PUSHING MY WAY THROUGH THE CROWD of people gathering along Hollywood Boulevard, I hear two men ask each other what’s going on.

“It’s the Christmas Parade,” says one. The other guy is agreeable with that statement. I want to correct them, but leave it alone. Most of the people on the street are, after all, wearing matching red shirts, perfect for a Christmas parade. But these are striking Writers Guild of America members in the now-familiar red shirts seen almost daily around town and on our TV screens. Today they are being joined by members of other unions, including the Screen Actors Guild, the Service Employees International Union and the Teamsters.

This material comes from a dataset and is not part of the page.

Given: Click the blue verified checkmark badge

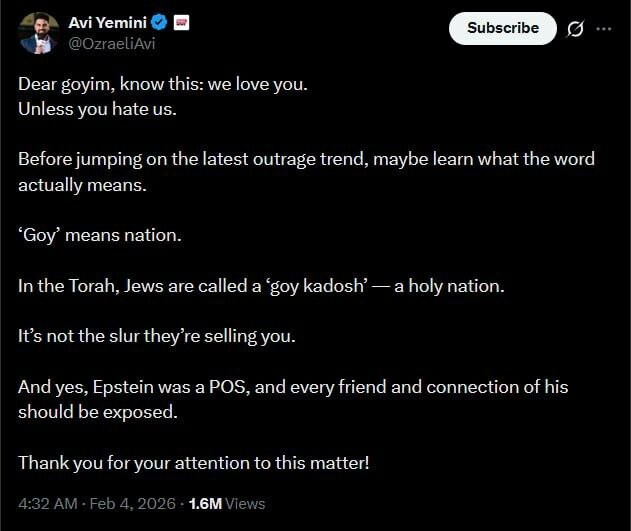Looking at the screenshot, I should tap(158, 22).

Near the staging point for the march on Hollywood Boulevard at Ivar, two shiny black SUVs drive on the wrong side of the street. “It must be the mayor,” a passerby wisecracks. But the mayor’s SUV isn’t that shiny, plus his plates don’t read MUSIC 5 and MUSIC 6. I tell the guy it must be Alicia Keys. He ask me if she is in the union. “I don’t know,” I say.

He is a Teamster.

The president of the WGA gives a quick speech and then introduces Alicia Keys on a stage built on a truck bed. She climbs aboard and tells the protesters she is “a writer too.” Still, it seems odd that she is launching the march. She performs two nonprotest songs from her brand-new album, and 30 or so celebrity photographers swarm the truck/stage to photograph her stiff performance. I join in. The guitar player’s guitar isn’t on, but he plays anyway. I’m wondering, “Where is Bruce or the guys from Rage or System?”

When Keys finishes singing, shiny Teamster big rigs rev up to lead the march to Highland. The crowd does the horn-pull sign to the driver of the first truck. He pulls his horn and releases an oddly quiet goose honk. The crowd wants more, so he does it again. The horn is still lame. The second truck driver, probably thinking that this is no way for a parade to start, let his train-style air horns blow. A huge cheer from the crowd erupts. More train horns blare from the other rigs. That is how you start a parade.

And yet this is the quietest march I’ve covered in a long time. Some 4,000 people proceed down the boulevard, mostly chantless and interspersed with a celeb or two. The loudest marchers are two strikers beating on a fancy African-style hand drum, but still not chanting. The protest signs are mostly preprinted by the union; some marchers have handwritten the names of the shows they write for on their placards. Few of the signs are witty or provocative. One striker has a life-size John Wayne figure with the message “It Ain’t Hollywood Without Writers!” Another marcher is dressed in a Hulk costume. Actress Jenna Elfman marches and is dogged by the celebrity press. So is actor Bill Paxton.

When the march stops at Hollywood and Highland, I scramble for a vantage point to shoot the huge crowd. The TV Guide offices would make a perfect spot, and the building has a patio right above the rally that points toward the Chinese Theatre. I ask the guard to let me onto the patio area; slowly, other photographers get the same idea and line up in the lobby to ask the guard for permission too. He refuses us all. A photographer from the LAPD shows up and asks to pass. The guard lets him up and tells us the LAPD guy has prior permission. The LAPD guy looks surprised and says, “I do?”

We all walk out of the building in disgust.

“There’s a good one,” my colleague Jonathan Alcorn tells me. “Hooters.”

Hooters happily lets us in to shoot. And it turns out to be a much better photo spot than the TV Guide building.

When I get the shots I want from Hooters, I make my way to the media stage. Sandra Oh is onstage, strangely buried behind a massive stack of PA speakers, and gives a speech about how to empower the writers’ cause by not spending money at places like Universal Studios or Disneyland.

The rally ends with a whimper, and the crowd disperses.

LAPD Deputy Chief Michael Hillmanzips around in a souped-up LAPD golf cart–style vehicle designed for crowd control. He gets on the loud speaker and asks the crowd in the most polite way to wait at the corner while he stops traffic for them to cross at Highland and Hollywood. His politeness is the loudest sound of the parade.